Note 338:[ (retour) ] Voyez ci-après I. II, c. iii, et Ouv. inéd. d'Ab., Dialectique, p. 228 et 436. C'est une remarque de Thomasius, qu'Abélard n'a effacé d'aucun de ses ouvrages les opinions ni les passages qu'il semblait avoir rétractés. (Ab. Vit., chap. 81.)

Cependant ses forces déclinaient rapidement, et une maladie de peau très-douloureuse, lui laissait peu de tranquillité. L'abbé Pierre exigea qu'il changeât d'air, et l'envoya auprès de Châlons, dans le prieuré de Saint-Marcel, fondé par le roi Gontran, et possédé par l'ordre de Cluni. Cette maison s'élevait non loin des bords de la Saône, dans une des situations les plus agréables et les plus salubres de la Bourgogne. Là il continua sa vie studieuse; malgré ses souffrances et sa faiblesse, il ne passait pas un moment sans prier ou lire, sans écrire ou dicter. Mais tout à coup ses maux prirent un caractère plus alarmant; il sentit que le dernier moment venait, fit en chrétien la confession d'abord de sa foi, puis de ses péchés, et reçut avec beaucoup de piété les sacrements en présence de tous les religieux du monastère. «Ainsi, écrit Pierre le Vénérable, l'homme qui par son autorité singulière dans la science, était connu de presque toute la terre, et illustre partout où il était connu, sut, à l'école de celui qui a dit: Apprenez que je suis doux et humble de coeur, demeurer doux et humble, et, comme il est juste de le croire, il est ainsi retourné à lui[339]

Note 339:[ (retour) ] Math., XI, 29.—Ab. Op., pars II, ep. XXIII, Petr. Vener. ad Heloïss., p. 342.

Abélard mourut à Saint-Marcel, le 21 avril 1142. Il était âgé de soixante-trois ans[340].

Note 340:[ (retour) ] On lisait dans le vieux nécrologe du Paraclet: «Maistre Pierre Abaelard, fondateur de ce lieu et instituteur de sainte religion, trespassa ce XXI avril, agé de LXIII ans.» (Ab. Op.; Not p. 1196.) «Undenas malo revocante calendas,» porte son épitaphe (Id., p. 343).

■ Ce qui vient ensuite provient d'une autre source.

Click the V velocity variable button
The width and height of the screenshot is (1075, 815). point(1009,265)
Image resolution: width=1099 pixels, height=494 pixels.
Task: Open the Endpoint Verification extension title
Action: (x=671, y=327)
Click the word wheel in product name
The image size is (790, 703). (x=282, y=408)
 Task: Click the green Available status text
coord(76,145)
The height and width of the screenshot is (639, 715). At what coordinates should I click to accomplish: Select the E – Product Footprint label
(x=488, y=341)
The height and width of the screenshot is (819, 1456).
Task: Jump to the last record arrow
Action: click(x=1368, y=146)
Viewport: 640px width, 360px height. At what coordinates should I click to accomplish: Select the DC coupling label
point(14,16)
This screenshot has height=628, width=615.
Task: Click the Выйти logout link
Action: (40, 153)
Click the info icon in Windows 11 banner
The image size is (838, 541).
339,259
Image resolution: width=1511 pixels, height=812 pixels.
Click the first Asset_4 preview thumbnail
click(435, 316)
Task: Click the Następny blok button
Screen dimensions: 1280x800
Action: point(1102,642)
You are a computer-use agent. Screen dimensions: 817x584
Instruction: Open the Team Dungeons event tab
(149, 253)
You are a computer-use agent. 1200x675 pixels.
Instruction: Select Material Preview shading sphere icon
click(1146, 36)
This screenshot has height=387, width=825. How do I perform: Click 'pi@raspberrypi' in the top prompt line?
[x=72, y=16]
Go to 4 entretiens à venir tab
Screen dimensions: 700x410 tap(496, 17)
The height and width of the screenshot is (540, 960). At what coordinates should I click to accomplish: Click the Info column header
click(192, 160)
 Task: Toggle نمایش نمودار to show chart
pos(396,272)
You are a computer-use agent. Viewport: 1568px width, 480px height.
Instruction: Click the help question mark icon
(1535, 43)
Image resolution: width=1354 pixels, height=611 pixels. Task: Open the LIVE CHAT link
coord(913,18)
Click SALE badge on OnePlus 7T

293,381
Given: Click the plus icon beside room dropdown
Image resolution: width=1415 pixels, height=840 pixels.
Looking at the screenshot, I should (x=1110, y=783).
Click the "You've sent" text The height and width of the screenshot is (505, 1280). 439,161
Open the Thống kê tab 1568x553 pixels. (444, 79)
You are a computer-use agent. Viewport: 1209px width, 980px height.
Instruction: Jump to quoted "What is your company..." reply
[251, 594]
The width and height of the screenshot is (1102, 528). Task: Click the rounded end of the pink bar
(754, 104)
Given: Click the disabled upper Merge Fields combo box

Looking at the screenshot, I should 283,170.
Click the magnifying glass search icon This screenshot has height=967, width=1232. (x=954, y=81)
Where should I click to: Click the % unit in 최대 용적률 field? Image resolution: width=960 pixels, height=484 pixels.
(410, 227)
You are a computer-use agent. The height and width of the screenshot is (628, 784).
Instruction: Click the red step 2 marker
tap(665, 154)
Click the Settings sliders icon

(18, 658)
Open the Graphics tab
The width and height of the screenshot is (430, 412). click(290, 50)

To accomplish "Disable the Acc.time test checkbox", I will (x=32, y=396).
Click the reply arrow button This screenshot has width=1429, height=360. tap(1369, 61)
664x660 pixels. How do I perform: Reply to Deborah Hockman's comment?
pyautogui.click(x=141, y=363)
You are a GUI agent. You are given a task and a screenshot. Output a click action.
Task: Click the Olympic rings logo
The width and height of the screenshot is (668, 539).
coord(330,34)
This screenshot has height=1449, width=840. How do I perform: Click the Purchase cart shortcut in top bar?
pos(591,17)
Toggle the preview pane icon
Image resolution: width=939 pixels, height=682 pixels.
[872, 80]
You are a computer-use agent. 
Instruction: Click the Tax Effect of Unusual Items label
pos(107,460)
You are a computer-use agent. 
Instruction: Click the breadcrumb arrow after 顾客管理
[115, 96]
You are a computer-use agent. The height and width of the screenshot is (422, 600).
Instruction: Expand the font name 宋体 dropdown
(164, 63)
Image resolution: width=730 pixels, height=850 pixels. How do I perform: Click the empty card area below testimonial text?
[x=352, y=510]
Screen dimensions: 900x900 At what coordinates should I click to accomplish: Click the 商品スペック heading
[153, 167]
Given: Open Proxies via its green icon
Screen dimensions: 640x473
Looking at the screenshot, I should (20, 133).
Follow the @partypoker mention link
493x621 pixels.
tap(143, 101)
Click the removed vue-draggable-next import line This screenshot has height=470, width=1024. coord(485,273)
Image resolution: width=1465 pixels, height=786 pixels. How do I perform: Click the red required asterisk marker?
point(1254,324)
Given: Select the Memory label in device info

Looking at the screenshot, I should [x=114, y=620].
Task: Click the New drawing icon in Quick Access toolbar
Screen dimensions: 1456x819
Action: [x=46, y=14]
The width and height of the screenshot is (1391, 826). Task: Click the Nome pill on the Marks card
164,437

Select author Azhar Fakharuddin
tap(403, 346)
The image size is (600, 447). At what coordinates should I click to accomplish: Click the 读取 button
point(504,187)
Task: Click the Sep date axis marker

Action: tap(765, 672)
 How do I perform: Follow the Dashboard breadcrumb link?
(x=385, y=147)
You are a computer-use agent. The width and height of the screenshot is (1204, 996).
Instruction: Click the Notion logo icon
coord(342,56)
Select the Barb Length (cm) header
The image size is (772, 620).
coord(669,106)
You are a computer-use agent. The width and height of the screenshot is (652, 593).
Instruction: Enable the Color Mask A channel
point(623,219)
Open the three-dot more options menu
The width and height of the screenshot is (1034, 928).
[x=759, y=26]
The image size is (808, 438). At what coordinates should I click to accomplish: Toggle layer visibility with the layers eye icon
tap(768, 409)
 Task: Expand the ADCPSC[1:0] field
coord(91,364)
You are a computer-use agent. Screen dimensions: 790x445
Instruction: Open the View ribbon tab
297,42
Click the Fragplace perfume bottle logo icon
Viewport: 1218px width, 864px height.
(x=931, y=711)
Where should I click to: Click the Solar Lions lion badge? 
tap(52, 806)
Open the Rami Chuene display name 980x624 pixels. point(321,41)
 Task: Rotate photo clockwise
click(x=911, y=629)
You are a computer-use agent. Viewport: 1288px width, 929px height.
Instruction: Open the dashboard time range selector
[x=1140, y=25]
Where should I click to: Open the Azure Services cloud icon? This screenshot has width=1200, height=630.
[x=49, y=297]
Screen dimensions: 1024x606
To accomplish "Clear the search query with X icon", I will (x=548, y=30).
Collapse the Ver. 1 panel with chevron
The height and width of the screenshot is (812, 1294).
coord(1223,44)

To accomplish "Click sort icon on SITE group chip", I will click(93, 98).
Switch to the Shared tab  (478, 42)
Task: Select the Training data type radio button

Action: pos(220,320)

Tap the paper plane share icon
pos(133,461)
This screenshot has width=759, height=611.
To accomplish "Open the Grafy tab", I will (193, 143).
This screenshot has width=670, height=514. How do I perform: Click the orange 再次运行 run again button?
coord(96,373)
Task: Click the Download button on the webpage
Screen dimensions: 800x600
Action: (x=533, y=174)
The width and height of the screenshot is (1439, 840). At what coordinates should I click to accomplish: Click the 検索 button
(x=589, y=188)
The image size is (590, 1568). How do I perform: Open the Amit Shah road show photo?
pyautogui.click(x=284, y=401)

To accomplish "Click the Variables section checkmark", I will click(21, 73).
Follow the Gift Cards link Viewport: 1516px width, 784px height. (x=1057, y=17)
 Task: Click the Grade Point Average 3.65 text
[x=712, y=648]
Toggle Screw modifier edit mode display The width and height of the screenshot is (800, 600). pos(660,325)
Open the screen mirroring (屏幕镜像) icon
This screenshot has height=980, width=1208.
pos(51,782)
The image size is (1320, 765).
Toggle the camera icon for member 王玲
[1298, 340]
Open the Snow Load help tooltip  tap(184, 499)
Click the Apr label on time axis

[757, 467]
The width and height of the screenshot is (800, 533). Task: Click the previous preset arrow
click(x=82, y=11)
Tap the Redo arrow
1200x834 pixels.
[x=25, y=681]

Il fut enseveli dans une tombe d'une seule pierre, creusée assez grossièrement et d'un travail fort simple. Déposé d'abord dans la chapelle de l'infirmerie où il était mort, son corps fut ensuite transporté dans l'église du monastère de Saint-Marcel, et y demeura quelque temps. Dans le dernier siècle, on y voyait encore son sépulcre, ou plutôt son cénotaphe, sur lequel il était représenté en habit monacal[341].

Note 341:[ (retour) ] C'est, d'après de bonnes autorités (M. Alexandre Lenoir et M. Boisset, de Châlons), la même tombe où Abélard est déposé aujourd'hui au cimetière du Père Lachaise. M. Lenoir a donné le dessin du monument tel qu'il existait à Saint-Marcel avant la révolution. Suivant lui, le corps d'Abélard n'aurait quitté la chapelle de l'infirmerie que pour le Paraclet, et ce n'est que vers la fin du dernier siècle que son tombeau primitif aurait été transporté dans l'église du prieuré de Saint-Marcel. L'épitaphe, peinte en noir sur la muraille au-dessus du monument, portait:

Hic primo jacuit Petrus Abelardus

Francus et monachus cluniacensis, qui obiit

anno 1142. Nunc apud moniales paraclitenses

in territorio trecacensi requiescit. Vir pietate

Insignis, scriptis clarissimus, ingenii acumine,

rationum pondere, decendi arte, omni

scientiarum genere nulli secundus.

(Voyage littéraire par deux bénédictins, t. I, 1re partie, p. 225,—Musée des monum. franç., par A. Lenoir, t. 1, p. 220, pl. n° 617.)

Mais quand il mourut, il avait depuis bien longtemps demandé que ses restes reposassent au Paraclet[342]. Cette volonté devait être accomplie; celle qui régnait au Paraclet ne pouvait permettre qu'on ne l'accomplît pas.

Note 342:[ (retour) ] Ab, Op., pars I, ep. III, p. 63 et ci dessus p. 147.

Elle vivait dans un profond silence; depuis longues années, ce coeur s'était fermé et ne se montrait qu'à Dieu, sans se donner à lui. On ne sait rien d'elle.